:: PROBLEM TO SOLVE ::
Find each line below where the word "step" occurs, and copy it.

Saved data entries
━━━━━━━━

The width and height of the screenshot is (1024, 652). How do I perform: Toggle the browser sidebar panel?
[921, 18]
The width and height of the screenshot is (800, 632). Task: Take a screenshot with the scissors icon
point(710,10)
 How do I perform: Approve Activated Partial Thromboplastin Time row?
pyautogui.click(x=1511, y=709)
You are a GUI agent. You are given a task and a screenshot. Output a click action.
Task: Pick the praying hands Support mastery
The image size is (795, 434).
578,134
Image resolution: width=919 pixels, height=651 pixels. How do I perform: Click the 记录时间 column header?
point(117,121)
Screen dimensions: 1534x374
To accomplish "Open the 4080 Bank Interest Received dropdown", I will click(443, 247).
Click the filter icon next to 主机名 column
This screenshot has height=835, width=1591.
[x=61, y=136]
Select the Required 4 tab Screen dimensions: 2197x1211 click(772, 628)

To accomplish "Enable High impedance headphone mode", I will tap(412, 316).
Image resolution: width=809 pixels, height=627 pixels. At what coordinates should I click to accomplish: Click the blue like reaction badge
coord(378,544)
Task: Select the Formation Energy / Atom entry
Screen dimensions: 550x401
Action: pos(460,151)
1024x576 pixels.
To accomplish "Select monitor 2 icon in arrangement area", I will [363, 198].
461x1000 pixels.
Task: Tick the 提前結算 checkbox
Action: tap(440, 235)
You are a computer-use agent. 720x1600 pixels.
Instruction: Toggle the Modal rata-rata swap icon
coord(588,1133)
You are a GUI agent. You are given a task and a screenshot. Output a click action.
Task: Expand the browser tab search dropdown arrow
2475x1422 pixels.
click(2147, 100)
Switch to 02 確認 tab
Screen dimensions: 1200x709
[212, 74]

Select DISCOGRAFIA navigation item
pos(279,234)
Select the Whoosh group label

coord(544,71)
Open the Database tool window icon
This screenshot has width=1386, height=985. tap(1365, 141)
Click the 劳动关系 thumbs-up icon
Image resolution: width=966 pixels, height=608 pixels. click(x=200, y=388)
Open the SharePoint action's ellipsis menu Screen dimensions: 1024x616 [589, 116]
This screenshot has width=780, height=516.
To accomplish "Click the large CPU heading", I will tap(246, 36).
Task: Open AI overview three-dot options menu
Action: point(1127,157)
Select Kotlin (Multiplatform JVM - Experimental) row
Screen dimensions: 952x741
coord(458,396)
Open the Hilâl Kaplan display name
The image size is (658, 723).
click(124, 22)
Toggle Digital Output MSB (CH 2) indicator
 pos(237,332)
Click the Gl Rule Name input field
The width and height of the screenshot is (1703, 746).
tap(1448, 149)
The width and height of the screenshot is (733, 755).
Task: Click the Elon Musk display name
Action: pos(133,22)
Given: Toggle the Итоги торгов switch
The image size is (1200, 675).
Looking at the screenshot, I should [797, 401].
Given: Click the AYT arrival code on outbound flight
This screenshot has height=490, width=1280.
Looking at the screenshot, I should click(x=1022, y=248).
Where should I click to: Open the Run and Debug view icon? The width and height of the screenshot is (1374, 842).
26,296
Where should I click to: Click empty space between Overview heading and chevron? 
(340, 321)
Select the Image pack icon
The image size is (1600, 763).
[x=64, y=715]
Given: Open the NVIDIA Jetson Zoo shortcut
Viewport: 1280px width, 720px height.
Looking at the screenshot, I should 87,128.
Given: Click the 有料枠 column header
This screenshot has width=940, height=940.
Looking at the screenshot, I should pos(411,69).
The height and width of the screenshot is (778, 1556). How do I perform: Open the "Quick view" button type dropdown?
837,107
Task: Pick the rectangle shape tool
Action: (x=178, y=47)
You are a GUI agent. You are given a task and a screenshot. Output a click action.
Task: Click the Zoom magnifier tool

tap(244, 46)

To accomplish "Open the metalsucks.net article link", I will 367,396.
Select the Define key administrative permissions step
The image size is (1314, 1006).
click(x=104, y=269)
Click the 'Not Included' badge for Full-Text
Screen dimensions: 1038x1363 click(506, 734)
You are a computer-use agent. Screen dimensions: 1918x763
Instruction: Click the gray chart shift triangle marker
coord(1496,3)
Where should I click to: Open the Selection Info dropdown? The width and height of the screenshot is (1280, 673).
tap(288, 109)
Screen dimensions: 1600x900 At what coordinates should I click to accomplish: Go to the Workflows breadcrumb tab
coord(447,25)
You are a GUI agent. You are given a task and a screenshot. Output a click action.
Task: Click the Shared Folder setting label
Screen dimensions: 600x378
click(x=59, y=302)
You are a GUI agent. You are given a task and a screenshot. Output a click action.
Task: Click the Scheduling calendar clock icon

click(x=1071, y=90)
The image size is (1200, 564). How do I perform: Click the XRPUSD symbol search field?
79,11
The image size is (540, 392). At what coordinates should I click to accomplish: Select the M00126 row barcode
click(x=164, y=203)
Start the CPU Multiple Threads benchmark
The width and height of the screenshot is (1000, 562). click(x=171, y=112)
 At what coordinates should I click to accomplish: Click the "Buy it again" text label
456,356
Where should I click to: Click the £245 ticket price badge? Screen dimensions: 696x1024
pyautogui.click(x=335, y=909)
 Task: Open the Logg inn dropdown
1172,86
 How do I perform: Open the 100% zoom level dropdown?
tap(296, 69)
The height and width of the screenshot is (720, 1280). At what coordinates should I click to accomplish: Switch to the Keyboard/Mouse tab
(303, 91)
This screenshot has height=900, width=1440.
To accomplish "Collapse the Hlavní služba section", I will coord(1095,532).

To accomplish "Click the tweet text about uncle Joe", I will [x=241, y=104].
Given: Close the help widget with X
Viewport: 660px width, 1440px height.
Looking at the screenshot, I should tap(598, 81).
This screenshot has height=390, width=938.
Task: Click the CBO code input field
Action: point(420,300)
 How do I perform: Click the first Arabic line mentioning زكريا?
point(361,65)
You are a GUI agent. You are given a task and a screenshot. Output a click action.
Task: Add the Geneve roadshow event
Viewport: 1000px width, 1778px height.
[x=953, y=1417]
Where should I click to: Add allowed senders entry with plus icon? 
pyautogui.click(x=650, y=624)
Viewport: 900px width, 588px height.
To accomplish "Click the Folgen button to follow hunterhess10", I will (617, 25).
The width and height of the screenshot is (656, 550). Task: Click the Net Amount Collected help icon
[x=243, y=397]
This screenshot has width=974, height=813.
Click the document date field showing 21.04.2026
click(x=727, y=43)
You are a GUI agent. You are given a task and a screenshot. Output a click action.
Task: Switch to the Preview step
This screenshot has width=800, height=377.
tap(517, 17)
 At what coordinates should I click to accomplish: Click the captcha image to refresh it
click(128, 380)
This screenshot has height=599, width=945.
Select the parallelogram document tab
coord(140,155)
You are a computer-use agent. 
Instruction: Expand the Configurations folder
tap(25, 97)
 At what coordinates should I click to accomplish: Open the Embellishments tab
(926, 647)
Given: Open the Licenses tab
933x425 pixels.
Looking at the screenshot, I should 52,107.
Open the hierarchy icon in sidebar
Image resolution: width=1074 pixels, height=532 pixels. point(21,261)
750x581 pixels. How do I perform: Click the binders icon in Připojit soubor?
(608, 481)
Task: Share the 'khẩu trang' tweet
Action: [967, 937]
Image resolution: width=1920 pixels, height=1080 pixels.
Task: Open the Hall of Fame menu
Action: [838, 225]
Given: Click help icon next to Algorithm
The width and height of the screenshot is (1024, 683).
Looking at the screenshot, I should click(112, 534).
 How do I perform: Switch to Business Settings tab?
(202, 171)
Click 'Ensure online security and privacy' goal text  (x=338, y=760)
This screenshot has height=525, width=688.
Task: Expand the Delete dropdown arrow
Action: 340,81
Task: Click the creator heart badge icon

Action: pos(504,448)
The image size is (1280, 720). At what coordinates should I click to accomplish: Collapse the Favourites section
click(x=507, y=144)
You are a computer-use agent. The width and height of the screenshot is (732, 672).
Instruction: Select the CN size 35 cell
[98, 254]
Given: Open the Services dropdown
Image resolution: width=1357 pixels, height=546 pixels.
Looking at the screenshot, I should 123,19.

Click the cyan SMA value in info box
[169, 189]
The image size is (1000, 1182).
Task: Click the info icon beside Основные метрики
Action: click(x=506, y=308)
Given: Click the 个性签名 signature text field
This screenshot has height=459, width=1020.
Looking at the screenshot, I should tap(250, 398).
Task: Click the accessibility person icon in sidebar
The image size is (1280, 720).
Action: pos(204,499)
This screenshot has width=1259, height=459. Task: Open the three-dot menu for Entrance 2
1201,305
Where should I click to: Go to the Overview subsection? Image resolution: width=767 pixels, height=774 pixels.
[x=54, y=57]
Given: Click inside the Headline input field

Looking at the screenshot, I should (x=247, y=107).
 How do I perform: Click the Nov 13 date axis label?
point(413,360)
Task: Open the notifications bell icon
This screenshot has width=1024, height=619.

━━━━━━━━

:: PROBLEM SOLUTION ::
Select the Define key administrative permissions step
Task: Switch to the Preview step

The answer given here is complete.